-- WHAT IS EXPECTED --
Return exactly the lines of the records below, starting at the line that contains "The width and height of the screenshot is (2505, 955)." and ending at the line that contains "is (1421, 860).", with both of those lines kept.

-- STORED DATA --
BEGIN

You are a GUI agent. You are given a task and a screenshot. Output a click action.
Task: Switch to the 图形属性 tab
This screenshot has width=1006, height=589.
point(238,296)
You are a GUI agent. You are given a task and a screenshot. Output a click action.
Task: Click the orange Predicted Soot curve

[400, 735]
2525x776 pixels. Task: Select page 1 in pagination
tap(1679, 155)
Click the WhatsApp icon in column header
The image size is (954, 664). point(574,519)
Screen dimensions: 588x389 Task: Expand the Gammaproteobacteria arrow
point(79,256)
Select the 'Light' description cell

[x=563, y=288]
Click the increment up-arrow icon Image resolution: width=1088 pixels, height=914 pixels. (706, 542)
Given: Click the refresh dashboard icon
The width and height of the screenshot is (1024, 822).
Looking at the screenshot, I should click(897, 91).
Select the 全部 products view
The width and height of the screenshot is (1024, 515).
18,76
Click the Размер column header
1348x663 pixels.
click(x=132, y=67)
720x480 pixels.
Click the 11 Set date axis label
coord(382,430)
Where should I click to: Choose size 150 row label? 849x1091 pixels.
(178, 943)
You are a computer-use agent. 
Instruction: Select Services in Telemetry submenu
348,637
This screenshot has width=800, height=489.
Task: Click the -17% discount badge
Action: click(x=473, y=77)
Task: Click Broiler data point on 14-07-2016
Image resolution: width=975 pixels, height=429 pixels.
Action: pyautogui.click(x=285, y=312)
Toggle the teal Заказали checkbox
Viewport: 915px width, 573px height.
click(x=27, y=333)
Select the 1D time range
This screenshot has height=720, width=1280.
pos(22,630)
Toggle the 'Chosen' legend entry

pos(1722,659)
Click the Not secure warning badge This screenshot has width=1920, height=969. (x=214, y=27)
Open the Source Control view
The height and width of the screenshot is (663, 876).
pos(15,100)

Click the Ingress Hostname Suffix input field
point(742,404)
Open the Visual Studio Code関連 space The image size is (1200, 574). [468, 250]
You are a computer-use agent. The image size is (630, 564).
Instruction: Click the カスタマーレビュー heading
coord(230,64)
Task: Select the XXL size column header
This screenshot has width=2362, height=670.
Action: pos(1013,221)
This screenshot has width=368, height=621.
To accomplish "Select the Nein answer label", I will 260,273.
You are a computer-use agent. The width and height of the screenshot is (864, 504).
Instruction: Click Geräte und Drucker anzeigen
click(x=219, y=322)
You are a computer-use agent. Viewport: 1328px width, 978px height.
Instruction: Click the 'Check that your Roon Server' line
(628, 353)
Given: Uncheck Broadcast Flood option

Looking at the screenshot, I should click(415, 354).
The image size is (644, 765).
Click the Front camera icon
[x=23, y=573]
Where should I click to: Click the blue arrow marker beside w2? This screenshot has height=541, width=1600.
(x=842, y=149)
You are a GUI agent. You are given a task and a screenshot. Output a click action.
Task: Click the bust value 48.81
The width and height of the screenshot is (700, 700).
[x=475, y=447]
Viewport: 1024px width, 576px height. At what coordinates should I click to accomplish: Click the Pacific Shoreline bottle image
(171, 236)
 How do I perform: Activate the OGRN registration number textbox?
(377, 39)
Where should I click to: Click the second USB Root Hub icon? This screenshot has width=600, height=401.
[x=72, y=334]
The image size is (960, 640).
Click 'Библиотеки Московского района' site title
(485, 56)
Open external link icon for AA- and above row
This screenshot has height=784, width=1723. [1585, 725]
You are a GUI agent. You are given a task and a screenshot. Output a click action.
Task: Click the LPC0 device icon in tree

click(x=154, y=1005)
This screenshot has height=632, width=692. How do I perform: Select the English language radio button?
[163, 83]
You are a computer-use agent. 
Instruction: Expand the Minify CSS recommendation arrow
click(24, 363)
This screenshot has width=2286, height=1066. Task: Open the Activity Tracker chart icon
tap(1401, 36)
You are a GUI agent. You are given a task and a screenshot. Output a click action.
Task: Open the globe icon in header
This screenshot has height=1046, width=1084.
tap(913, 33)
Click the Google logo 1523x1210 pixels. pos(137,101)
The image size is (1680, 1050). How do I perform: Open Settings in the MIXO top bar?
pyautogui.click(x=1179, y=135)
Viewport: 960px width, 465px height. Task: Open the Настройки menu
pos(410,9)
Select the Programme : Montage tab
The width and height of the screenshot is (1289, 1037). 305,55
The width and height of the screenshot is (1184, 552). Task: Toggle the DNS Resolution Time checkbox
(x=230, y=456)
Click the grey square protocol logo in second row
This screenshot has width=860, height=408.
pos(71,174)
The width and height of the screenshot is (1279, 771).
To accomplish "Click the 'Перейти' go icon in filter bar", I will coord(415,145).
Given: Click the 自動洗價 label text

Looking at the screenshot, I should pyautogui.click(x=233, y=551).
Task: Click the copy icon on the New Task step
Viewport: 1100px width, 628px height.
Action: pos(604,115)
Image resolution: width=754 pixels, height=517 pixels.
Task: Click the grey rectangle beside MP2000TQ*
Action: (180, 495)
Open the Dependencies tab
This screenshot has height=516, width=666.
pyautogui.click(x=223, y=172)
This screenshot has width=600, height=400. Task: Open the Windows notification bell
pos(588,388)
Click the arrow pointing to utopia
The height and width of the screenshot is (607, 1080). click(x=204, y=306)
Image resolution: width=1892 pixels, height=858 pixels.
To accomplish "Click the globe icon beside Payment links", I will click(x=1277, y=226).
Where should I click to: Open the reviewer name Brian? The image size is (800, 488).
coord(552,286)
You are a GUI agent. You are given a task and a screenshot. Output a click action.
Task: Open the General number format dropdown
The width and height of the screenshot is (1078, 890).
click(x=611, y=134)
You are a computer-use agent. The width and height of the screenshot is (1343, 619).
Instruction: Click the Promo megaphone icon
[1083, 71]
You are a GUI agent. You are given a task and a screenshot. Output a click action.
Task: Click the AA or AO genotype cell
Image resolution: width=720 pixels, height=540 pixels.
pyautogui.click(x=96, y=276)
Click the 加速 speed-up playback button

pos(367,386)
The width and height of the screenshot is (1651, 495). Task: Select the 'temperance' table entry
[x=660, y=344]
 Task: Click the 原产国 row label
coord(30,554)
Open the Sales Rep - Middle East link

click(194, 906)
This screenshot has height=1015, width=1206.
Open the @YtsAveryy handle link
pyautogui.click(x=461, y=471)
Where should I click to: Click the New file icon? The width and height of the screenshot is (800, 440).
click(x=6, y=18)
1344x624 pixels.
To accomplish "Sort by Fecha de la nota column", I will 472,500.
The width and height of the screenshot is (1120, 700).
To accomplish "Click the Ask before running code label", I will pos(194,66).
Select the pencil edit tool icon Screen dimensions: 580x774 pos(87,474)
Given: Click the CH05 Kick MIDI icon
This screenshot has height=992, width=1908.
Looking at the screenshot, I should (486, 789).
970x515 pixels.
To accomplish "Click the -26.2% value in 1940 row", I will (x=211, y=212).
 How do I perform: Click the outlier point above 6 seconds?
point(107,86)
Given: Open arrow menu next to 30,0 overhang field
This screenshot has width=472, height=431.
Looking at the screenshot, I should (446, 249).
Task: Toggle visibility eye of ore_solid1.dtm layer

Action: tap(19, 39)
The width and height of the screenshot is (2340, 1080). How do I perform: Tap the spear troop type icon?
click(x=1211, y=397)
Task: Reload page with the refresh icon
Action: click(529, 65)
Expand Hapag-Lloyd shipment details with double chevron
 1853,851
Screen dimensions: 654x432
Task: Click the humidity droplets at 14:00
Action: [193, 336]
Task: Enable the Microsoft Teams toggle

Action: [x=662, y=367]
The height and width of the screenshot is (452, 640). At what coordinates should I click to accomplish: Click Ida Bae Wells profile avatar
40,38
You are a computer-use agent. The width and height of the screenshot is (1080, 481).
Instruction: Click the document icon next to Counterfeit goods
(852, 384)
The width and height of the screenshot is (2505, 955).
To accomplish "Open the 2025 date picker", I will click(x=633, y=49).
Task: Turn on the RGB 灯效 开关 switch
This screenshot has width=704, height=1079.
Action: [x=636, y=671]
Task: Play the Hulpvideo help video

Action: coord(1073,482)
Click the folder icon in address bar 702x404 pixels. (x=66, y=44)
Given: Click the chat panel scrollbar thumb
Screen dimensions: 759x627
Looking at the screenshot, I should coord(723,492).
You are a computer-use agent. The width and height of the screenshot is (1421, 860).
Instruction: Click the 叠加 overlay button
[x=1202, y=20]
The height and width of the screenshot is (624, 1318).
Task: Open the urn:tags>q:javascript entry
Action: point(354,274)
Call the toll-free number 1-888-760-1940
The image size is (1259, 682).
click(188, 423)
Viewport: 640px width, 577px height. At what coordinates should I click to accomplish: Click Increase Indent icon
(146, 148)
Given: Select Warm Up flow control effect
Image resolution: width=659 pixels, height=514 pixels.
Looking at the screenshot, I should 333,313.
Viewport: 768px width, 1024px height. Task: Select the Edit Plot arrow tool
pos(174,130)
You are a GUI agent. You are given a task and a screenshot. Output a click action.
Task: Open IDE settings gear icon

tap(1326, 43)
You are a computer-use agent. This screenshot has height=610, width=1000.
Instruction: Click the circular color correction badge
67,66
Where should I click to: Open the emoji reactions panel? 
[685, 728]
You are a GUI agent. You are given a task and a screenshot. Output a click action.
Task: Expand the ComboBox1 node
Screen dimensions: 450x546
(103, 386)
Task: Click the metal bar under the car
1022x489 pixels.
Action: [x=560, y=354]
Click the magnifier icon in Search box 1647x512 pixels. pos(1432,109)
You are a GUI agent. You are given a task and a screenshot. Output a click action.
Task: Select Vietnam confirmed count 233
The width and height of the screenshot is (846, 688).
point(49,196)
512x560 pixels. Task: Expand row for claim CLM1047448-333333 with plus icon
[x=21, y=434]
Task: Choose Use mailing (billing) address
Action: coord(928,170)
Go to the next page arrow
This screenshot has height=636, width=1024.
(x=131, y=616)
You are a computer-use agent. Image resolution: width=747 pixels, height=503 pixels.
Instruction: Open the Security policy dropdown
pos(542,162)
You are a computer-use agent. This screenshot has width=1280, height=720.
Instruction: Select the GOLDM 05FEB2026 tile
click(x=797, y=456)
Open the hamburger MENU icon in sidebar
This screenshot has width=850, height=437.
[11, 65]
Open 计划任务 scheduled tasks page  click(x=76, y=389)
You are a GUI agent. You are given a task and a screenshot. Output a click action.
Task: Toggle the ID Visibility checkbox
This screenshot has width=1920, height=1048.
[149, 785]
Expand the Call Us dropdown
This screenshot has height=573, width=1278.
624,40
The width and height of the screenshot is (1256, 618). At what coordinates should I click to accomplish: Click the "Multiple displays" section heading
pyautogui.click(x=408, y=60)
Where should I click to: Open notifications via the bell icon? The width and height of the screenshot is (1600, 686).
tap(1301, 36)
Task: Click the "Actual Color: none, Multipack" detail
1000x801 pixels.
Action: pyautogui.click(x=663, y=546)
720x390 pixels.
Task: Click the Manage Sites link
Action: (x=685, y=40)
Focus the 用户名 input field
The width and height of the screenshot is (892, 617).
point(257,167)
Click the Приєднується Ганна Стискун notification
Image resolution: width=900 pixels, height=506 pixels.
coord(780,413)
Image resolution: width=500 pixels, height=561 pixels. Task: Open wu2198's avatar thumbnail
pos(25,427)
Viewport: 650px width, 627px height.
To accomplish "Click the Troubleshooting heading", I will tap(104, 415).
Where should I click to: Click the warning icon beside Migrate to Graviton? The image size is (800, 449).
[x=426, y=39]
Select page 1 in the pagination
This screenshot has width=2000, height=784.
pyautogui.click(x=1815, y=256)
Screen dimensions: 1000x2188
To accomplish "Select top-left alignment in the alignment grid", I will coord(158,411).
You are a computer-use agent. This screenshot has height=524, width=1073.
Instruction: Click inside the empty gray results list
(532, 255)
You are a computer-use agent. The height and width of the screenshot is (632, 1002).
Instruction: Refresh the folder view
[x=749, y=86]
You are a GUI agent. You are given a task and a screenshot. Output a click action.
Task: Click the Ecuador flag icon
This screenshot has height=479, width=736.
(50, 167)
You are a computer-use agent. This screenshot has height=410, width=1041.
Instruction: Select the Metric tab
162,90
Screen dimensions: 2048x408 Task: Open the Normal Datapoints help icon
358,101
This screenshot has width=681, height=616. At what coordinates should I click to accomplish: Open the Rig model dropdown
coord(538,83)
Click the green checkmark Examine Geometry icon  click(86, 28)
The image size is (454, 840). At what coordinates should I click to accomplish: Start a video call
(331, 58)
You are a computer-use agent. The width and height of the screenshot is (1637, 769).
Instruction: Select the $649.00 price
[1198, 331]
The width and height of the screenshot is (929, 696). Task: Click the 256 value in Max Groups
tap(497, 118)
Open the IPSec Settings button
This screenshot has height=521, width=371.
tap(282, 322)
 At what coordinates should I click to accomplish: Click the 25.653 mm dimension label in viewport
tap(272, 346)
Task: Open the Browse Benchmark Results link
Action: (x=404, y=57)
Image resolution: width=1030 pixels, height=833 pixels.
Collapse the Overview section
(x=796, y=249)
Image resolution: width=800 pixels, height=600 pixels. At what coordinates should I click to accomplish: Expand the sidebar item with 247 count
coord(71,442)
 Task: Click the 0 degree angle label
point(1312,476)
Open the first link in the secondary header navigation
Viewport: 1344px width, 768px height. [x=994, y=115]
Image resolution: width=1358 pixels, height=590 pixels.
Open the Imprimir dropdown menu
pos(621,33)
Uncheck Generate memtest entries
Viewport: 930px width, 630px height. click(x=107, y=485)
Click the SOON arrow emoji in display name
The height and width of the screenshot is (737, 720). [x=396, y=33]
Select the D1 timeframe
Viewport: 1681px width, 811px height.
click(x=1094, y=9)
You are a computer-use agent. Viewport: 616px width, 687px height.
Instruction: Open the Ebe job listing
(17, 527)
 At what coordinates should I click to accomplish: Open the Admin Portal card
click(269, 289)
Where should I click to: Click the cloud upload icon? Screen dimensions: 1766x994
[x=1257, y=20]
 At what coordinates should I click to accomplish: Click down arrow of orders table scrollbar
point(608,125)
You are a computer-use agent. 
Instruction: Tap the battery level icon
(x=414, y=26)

END

-- EXERCISE SOLUTION --
The width and height of the screenshot is (2505, 955).
To accomplish "Open the 2025 date picker", I will click(x=633, y=49).
Task: Turn on the RGB 灯效 开关 switch
This screenshot has width=704, height=1079.
Action: [x=636, y=671]
Task: Play the Hulpvideo help video

Action: coord(1073,482)
Click the folder icon in address bar 702x404 pixels. (x=66, y=44)
Given: Click the chat panel scrollbar thumb
Screen dimensions: 759x627
Looking at the screenshot, I should coord(723,492).
You are a computer-use agent. The width and height of the screenshot is (1421, 860).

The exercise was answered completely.